The Role of Photography in Construction of Alterity

Beirut, Lebanon, Nightclub by Stephanie Sinclair, 2005Nightclub in Beirut, Lebanon (Stephanie Sinclair, 2005)

In July of 2006, during a bout of intense border battles between Israeli armed forces and members of Lebanon’s Hezbollah militia, a photograph made by Stephanie Sinclair achieved a broad second life on the Internet when it accompanied a post on food writer and Travel Channel star Anthony Bourdain’s blog; Bourdain and crew had been filming an episode of No Reservations in Beirut and were “trapped” in the city owing to the destruction of the airport and an naval blockade effectively halting departures by Americans from the Gulf states. The photograph had originally appeared on March 12, 2005, in the Travel section of the New York Times with a story by Scott Spencer about the nonchalant nightlife scene in Beirut following the assassination of Lebanese prime minister Rafik Hariri. The image was described in the Times as “Love among the ruins at the war-themed Beirut club known as 1975,” and on Bourdain’s blog with the following caption: “Prewar partygoers enjoy the music and atmosphere at 1975, a bar whose theme is the country’s civil war.”
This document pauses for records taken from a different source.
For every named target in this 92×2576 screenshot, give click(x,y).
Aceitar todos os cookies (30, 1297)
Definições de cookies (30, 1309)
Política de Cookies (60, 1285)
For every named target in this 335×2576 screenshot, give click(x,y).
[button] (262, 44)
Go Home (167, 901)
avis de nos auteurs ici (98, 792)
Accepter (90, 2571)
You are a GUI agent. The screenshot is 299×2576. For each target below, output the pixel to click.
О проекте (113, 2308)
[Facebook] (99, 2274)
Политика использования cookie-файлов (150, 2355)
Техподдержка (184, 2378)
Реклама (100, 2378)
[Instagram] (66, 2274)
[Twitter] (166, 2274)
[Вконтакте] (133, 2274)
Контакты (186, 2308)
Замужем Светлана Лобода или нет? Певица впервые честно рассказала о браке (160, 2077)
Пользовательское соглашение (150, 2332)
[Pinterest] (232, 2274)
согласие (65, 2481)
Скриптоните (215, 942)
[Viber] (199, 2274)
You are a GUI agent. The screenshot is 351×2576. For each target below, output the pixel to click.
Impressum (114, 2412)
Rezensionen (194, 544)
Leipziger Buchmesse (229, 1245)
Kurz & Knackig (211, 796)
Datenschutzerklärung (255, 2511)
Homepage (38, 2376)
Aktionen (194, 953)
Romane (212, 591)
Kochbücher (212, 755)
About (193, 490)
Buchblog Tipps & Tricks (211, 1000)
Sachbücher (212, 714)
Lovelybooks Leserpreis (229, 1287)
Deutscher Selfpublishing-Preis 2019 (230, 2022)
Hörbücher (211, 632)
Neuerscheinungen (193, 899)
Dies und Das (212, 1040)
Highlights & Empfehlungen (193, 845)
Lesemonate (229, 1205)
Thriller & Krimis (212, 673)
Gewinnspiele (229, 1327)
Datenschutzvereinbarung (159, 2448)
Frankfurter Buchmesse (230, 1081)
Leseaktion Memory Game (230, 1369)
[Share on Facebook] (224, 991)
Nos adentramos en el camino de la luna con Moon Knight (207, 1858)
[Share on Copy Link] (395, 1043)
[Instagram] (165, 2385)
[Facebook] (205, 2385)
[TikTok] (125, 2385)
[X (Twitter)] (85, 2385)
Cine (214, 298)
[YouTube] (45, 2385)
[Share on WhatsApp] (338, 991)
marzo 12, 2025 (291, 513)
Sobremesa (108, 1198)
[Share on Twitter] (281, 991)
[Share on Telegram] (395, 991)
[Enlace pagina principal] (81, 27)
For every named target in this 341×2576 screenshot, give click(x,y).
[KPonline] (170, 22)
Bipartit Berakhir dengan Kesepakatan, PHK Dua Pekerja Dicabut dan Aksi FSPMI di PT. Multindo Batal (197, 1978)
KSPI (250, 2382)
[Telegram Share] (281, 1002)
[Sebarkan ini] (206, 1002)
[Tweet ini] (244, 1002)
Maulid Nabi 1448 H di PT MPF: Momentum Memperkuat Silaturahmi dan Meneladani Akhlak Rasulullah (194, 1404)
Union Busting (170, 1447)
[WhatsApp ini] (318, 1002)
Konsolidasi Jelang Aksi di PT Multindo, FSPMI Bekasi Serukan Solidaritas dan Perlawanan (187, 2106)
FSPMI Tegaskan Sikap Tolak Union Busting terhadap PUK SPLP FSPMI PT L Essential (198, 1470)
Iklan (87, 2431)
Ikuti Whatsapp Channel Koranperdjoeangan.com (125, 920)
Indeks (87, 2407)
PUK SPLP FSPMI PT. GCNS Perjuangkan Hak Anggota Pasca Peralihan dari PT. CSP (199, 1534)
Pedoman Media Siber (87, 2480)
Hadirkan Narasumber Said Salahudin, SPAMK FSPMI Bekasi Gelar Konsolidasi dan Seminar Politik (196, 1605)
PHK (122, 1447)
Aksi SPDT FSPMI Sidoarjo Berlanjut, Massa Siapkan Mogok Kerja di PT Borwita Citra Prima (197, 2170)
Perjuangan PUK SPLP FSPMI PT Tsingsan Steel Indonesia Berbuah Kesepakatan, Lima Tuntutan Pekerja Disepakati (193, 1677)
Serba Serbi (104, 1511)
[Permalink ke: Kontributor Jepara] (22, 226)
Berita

The odd syntax of the cutlines suggests that “the war” was an omnipresent future, past, and present entity. Regardless of the date the image was made, though, its placement in the context of stories about a “live,” ongoing military flare-up, even amid the larger ceaseless tragedy in the Middle East, makes the powerful suggestion that Beirutis party even as rockets and air strikes devastate the buildings around them.